AIM:
Retype the material word for word, starting at the line containing "Expand the ribbon with the chevron" and ending at the last line of the material, leaving out the pictures.

════════════════════

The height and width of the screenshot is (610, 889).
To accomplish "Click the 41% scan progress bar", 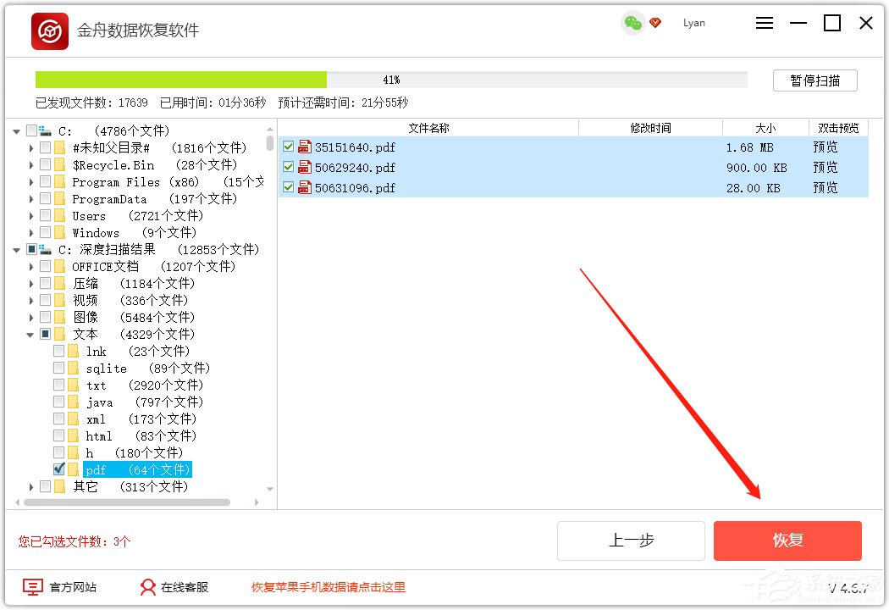I will click(x=391, y=79).
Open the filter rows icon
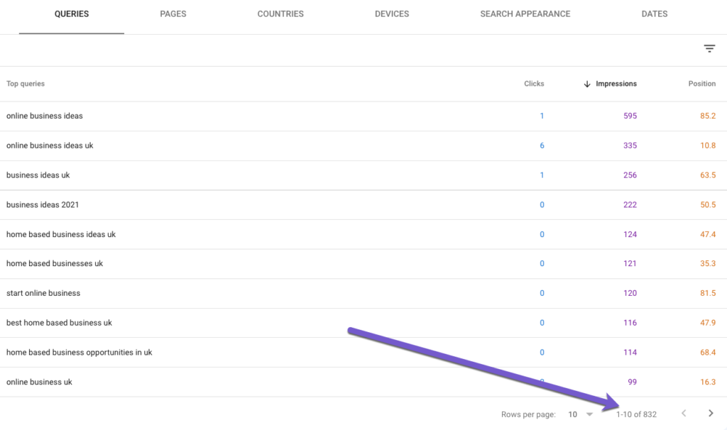This screenshot has height=430, width=727. click(709, 48)
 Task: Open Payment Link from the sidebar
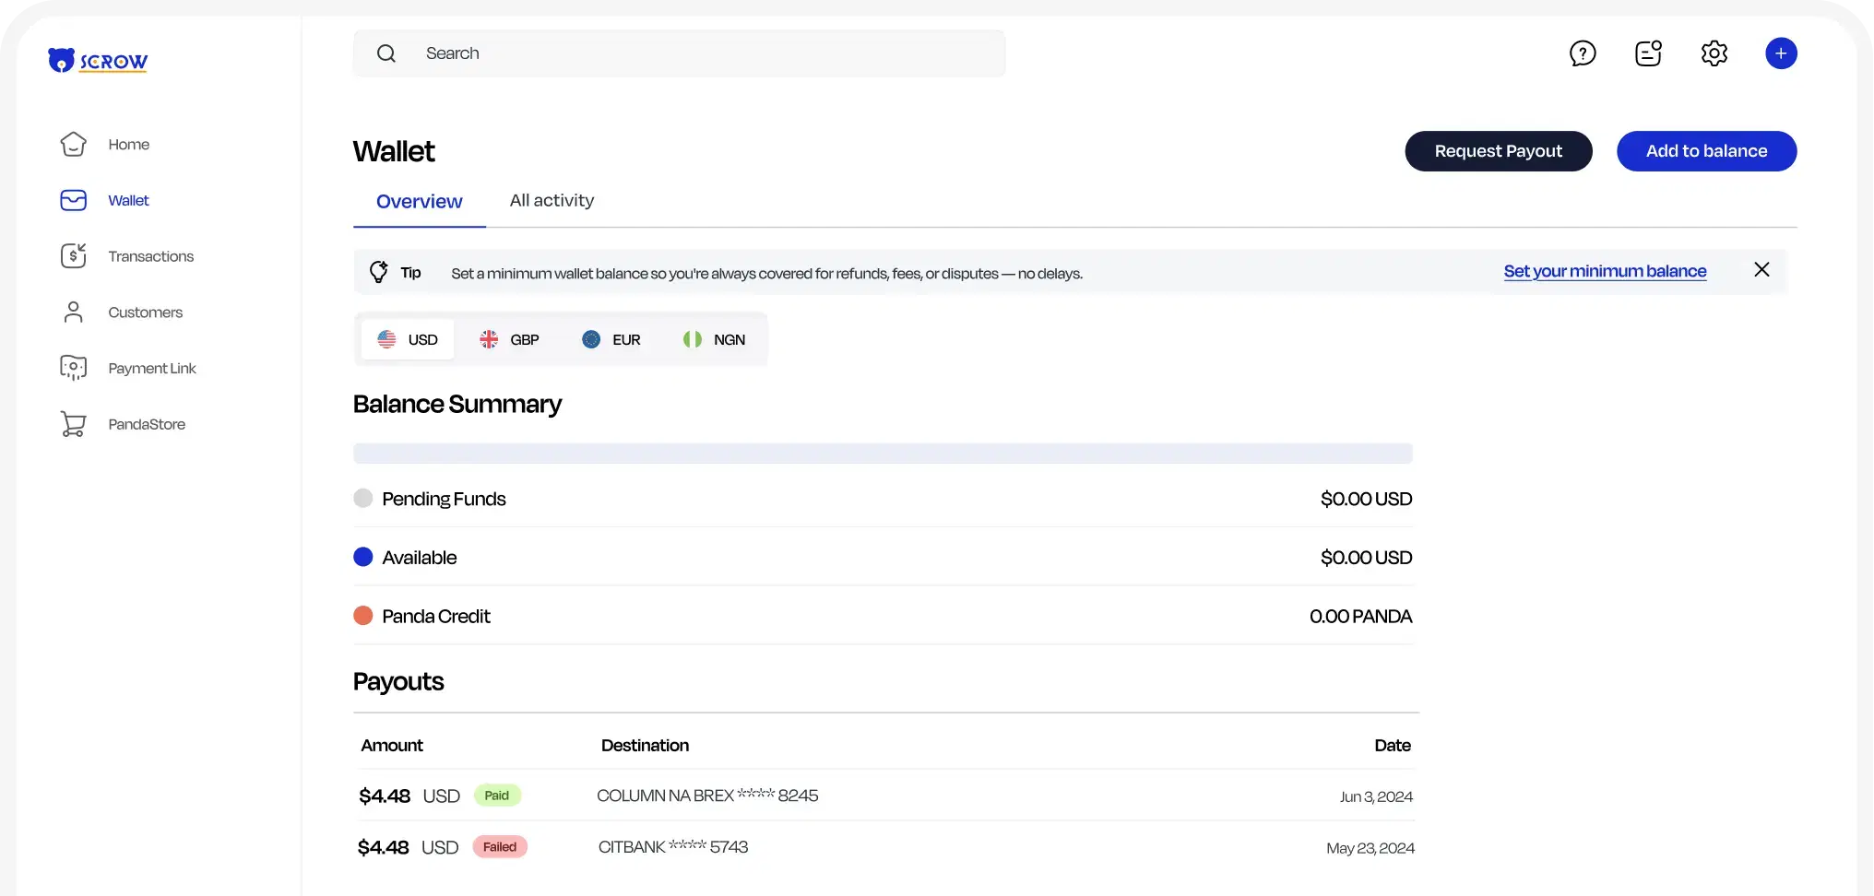(x=73, y=367)
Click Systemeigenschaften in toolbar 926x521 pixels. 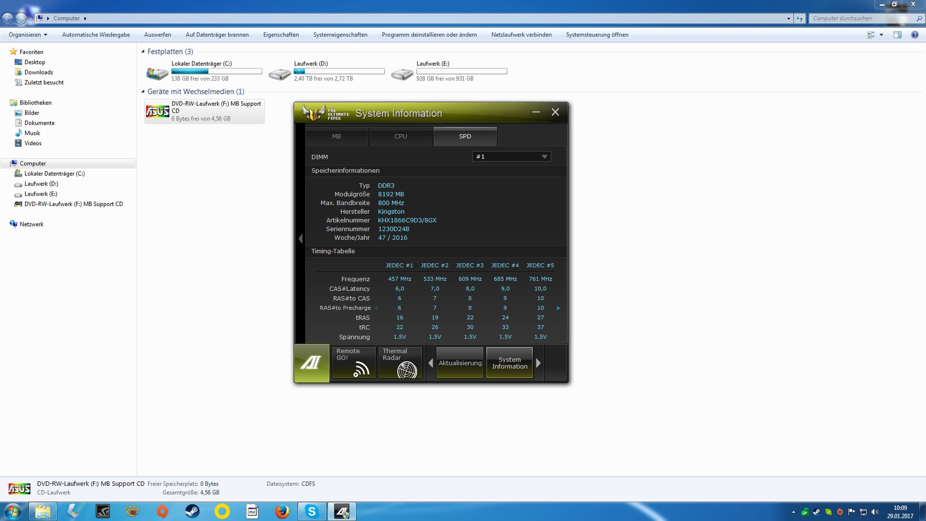(x=340, y=35)
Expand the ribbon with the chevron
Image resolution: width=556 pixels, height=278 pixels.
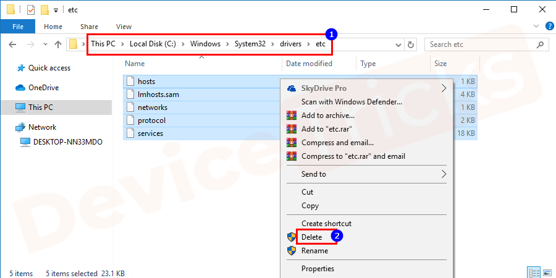click(x=535, y=27)
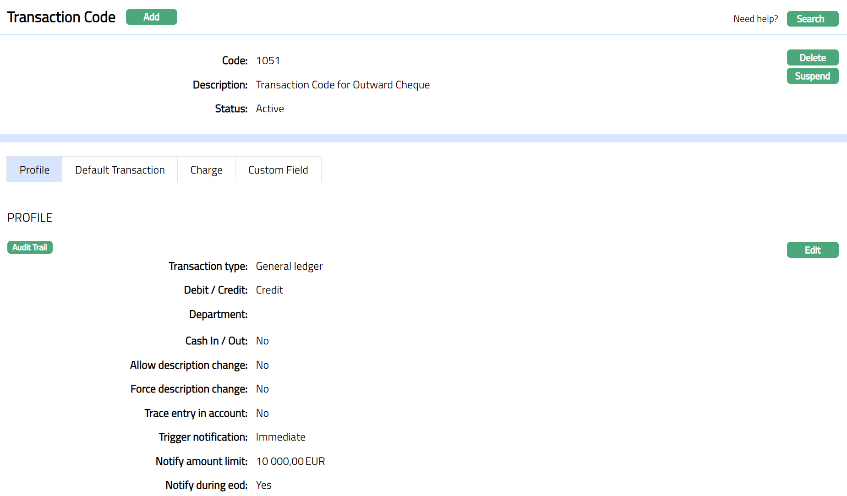Switch to the Default Transaction tab

click(120, 169)
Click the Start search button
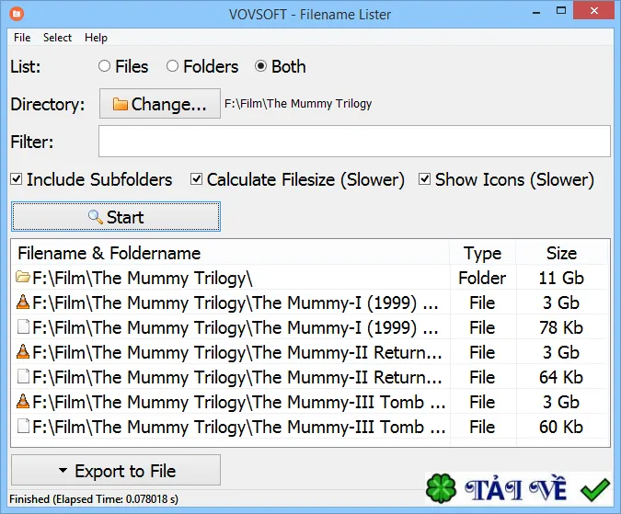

════════════════════

ANSWER:
Expand the ribbon with the chevron
Image resolution: width=556 pixels, height=278 pixels.
click(x=535, y=27)
Switch to the Default Transaction tab

click(120, 169)
Click the Start search button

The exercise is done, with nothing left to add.